REQUEST:
Locate every line in the data below that contains the string "field" and copy each such line. Case counts.

┄┄┄┄┄┄┄┄┄┄┄┄┄┄┄┄┄┄┄┄

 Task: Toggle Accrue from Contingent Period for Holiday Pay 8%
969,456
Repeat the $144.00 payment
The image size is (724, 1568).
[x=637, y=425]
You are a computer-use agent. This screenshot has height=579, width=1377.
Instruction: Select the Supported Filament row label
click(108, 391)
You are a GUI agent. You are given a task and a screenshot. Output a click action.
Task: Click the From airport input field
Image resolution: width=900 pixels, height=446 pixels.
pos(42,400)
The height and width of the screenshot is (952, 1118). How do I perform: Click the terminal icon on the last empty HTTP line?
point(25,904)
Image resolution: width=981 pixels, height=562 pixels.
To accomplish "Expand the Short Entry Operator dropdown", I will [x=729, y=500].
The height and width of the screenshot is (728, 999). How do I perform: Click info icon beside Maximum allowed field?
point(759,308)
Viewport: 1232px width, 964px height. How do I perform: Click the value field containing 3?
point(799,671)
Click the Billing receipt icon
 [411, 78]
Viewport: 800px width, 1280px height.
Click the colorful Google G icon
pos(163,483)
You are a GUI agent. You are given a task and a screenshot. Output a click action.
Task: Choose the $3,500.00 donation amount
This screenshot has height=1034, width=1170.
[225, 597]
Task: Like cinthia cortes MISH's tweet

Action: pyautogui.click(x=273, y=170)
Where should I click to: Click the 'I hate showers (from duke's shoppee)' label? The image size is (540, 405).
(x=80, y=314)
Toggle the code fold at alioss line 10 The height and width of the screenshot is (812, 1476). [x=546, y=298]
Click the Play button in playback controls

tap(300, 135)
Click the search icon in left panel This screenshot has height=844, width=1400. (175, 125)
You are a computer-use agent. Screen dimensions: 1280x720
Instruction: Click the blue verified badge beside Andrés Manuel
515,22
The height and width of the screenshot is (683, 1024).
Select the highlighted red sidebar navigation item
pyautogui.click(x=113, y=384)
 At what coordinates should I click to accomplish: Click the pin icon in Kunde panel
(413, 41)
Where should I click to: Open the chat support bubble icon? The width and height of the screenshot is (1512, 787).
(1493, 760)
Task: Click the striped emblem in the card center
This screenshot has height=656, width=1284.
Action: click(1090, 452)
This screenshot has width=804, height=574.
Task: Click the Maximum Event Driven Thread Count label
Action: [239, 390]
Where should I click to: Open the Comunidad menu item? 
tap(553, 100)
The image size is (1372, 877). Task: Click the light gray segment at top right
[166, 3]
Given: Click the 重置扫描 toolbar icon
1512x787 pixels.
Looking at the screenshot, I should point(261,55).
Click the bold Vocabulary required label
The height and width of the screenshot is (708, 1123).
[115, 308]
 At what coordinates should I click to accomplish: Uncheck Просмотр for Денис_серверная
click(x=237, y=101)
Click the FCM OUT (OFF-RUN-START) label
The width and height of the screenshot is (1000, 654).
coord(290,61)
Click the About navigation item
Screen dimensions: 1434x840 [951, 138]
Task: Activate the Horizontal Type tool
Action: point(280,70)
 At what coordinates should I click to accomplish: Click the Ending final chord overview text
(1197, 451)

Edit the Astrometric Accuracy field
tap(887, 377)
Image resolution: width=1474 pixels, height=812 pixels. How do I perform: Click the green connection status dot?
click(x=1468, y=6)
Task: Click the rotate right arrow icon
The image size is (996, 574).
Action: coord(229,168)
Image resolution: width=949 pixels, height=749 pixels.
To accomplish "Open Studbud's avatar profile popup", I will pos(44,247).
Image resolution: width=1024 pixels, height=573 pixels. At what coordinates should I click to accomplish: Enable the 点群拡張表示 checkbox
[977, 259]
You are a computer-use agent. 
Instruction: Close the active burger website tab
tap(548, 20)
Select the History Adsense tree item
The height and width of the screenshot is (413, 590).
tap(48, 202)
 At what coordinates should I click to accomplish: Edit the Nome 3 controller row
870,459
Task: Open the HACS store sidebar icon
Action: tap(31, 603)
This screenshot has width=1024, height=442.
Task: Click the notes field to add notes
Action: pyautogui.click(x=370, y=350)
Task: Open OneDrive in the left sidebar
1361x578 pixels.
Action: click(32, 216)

┄┄┄┄┄┄┄┄┄┄┄┄┄┄┄┄┄┄┄┄

TASK ANSWER:
Task: Click the From airport input field
The height and width of the screenshot is (728, 999). How do I perform: Click info icon beside Maximum allowed field?
Viewport: 1232px width, 964px height. How do I perform: Click the value field containing 3?
Edit the Astrometric Accuracy field
Task: Click the notes field to add notes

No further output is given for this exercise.